Are You Ready to Teach Secondary Mathematics in the 21st Century?: A Study of Preservice Teachers’ Digital Game Design Experience
Source: Journal of Research on Technology in Education, Vol. 45, No. 4, pp. 309–337, 2013
(Reviewed by the Portal Team)
This case study investigated preservice teachers’ perceptions of digital games and their experiences designing and building an educational digital game.
In this study, the authors sought to understand enactivism by applying the theory to practice and demonstrating a successful implementation of enactivism in a teacher education classroom.
By adapting enactivist approaches, they have created a learning world that incorporates complex real-world problems while giving learners great freedom of exploration.
They were also concerned with the knowledge and reasoning skills that preservice teachers incorporate into their games.
Further, they investigate the 21st century skills involved in the game design and implementation process.
Method
The participants of this study were first-year students at a university in western Canada enrolled in a secondary mathematics methods course as part of their after-degree bachelors of education program.
A total of 21 teachers (10 males and 11 females) in the class participated.
Three sets of data were collected: open-ended pre- and post-surveys, games created, and follow-up interviews with selected participants.
Among various positive outcomes, the most significant finding is that the enactivist learning world created rich opportunities for teachers to develop into problem solvers through perseverance.
In typical classrooms, including preservice classrooms, students do not often show perseverance when solving a problem.
Instead, they often give up relatively easily and wait for the correct answers, for various reasons.
There is no need for the student to understand the steps or how to solve the problem, but simply to follow the step-by-step procedure.
All these push students, including preservice teachers, into becoming impatient problem solvers who lack initiative, perseverance, and retention and have an aversion to word problems.
In this enactivist world, the authors have intentionally provided rich opportunities for the teachers to explore freely, engendering self-initiative and eliminating the crutches that give them excuses to give up.
In this world, teachers have designed games in different programs that the instructor is not an expert in.
Thus, no longer can students rely on someone else to provide answers. In addition, self-initiative is encompassed in the process.
When teachers overcome the problems, the result is a functional game that they can share with others with excitement and pride.
In this study, allowing the teachers to struggle through their difficulties resulted in the discovery of their creativity and confidence.
Teachers in this study demonstrate all the 21st century skills through the game design and building experience.
Teachers learning in such an enactivist world changed their perceptions.
The creative process of designing games forced them to move out of their comfort zones, demonstrating that they were capable of making fun and interesting games.
Such realization of their creativity may consequently help teachers foster their own students’ creative thinking.
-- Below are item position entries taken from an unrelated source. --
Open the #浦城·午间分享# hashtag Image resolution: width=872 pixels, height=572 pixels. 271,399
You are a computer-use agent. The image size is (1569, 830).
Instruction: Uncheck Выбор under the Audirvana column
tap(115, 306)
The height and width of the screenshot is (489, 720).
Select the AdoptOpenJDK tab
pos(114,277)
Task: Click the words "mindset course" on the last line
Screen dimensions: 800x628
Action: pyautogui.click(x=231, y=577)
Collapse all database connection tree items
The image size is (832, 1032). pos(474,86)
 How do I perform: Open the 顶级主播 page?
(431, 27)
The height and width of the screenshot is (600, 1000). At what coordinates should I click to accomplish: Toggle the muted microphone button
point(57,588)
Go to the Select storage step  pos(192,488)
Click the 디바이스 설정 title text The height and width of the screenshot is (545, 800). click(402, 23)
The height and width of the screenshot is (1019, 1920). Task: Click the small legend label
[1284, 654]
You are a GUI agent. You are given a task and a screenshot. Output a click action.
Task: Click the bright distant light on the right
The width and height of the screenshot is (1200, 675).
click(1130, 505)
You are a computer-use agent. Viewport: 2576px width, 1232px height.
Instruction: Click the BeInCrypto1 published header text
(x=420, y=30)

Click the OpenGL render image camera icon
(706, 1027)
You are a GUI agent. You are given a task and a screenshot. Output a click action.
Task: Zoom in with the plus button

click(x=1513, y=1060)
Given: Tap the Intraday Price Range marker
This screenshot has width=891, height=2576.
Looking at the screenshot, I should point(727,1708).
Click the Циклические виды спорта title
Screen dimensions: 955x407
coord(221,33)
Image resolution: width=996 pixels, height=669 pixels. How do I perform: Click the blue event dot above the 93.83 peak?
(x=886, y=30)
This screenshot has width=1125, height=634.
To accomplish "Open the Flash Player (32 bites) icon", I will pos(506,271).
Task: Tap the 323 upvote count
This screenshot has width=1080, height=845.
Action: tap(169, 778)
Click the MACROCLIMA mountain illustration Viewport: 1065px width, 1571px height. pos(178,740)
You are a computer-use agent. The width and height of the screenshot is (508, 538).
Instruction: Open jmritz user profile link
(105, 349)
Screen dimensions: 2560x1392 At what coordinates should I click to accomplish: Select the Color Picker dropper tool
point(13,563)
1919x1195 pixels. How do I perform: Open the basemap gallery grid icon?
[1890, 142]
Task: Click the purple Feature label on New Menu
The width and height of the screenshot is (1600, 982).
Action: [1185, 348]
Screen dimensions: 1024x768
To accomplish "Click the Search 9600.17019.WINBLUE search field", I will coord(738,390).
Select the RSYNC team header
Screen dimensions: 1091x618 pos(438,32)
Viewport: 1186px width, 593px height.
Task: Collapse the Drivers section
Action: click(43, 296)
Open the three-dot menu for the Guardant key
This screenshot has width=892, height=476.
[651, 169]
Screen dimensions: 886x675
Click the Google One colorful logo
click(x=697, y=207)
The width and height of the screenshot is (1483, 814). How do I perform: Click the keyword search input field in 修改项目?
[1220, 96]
Learning in such an enactivist world has impacted teachers positively in various ways, from changed perception to the demonstrated 21st century skills.
From the enactivist perspective, it would be difficult to teach someone else a skill that was not currently embodied or experienced by the teacher.
As such, providing teachers with experiences of exercising 21st century skills may help them better facilitate these skills in their future classrooms.
In this enactivist learning world, teachers are the agents of their own learning: they determine their own role in the process and choose their own way of interacting with the software, colleagues, and players.
One of the few requirements is the games’ focus on algebra.
Focusing on algebra, teachers were forced to be creative in both the delivery format (digital game) and the problems.
By experiencing this challenge, teachers became better equipped to challenge students’ preconceived notions of algebra.
This study shows that teachers require support to make the leap from worksheets to richer problems and problems that connect to the real world. Having teachers develop their own games is a positive move.
Additional guidance in developing rich problems and using these problems in the classroom would further benefit teachers in this area.
This process helped and even forced them to take initiatives, to persevere, and to be creative in finding workable solutions.
Two important strategies proved to be effective:
First, collaboration in various ways was highly recommended. Teachers were allowed to work in small groups and were encouraged to help each other within their own groups and across teams.
Second, upon observing the negative feeling among a few teachers, the instructor designed a class activity exploring the pros and cons of this project. Interweaving pedagogical discussion with game design, the instructor asked the teachers to generate their own lists of advantages and disadvantages of game design in mathematics learning.